Rewrite everything from the line containing "You are a computer-use" down to the line containing "Instruction: Click Беспроводная" as a numbered list, leaving out any blank lines.

§ **RECORDS PROVIDED**
= = = = = = =

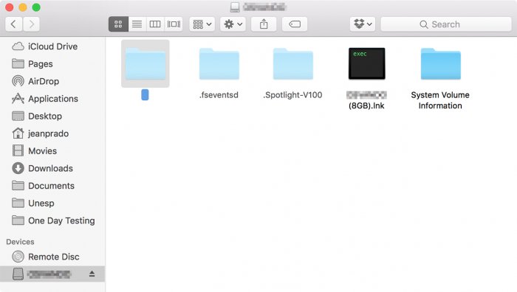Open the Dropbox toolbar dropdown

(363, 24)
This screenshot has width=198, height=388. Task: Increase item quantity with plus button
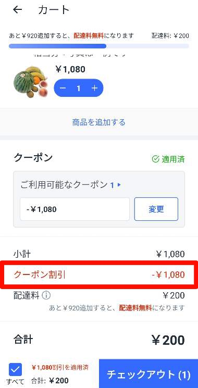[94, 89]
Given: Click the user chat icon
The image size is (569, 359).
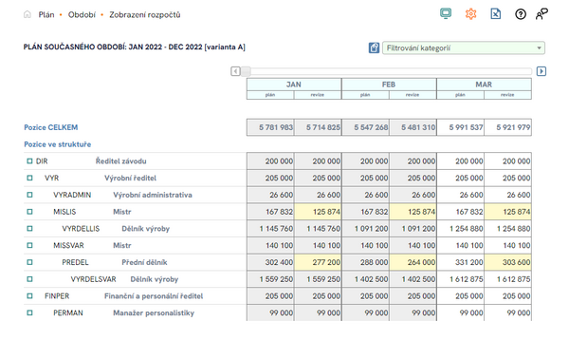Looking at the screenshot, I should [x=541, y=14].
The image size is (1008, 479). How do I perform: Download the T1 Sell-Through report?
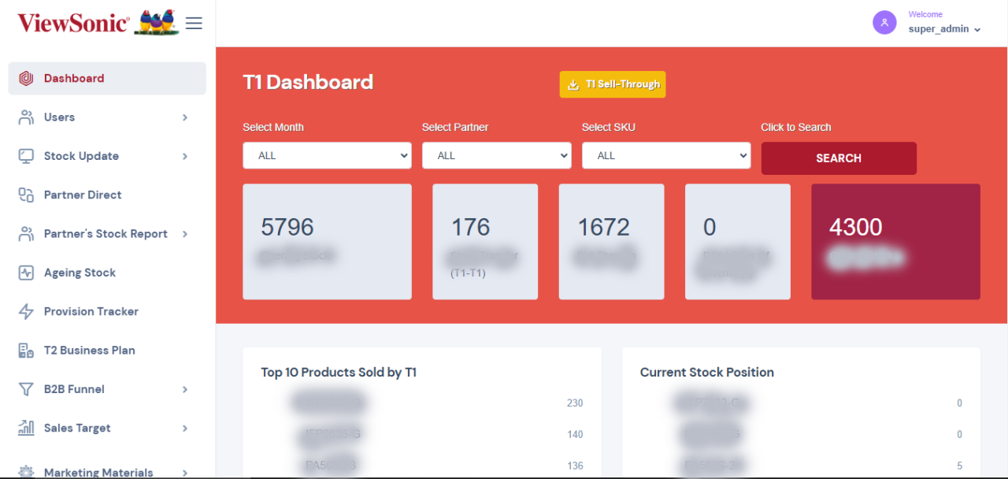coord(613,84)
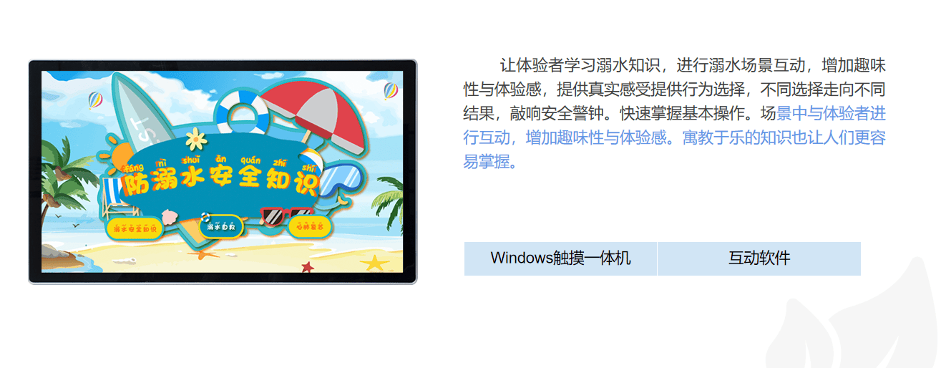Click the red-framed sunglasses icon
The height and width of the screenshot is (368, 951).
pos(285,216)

= = = = = = =

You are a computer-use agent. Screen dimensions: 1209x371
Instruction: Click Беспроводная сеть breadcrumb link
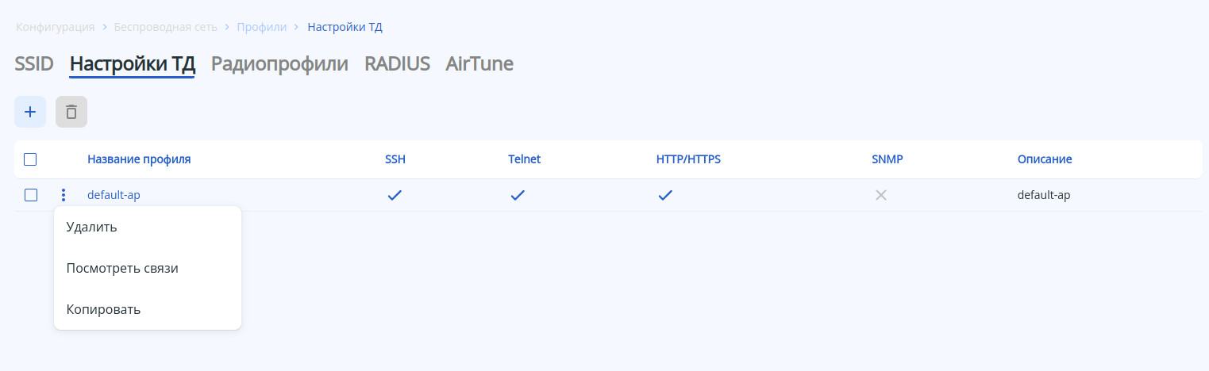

= = = = = = =

§ **EXERCISE OUTPUT**
1. You are a computer-use agent. Screen dimensions: 1209x371
2. Instruction: Click Беспроводная сеть breadcrumb link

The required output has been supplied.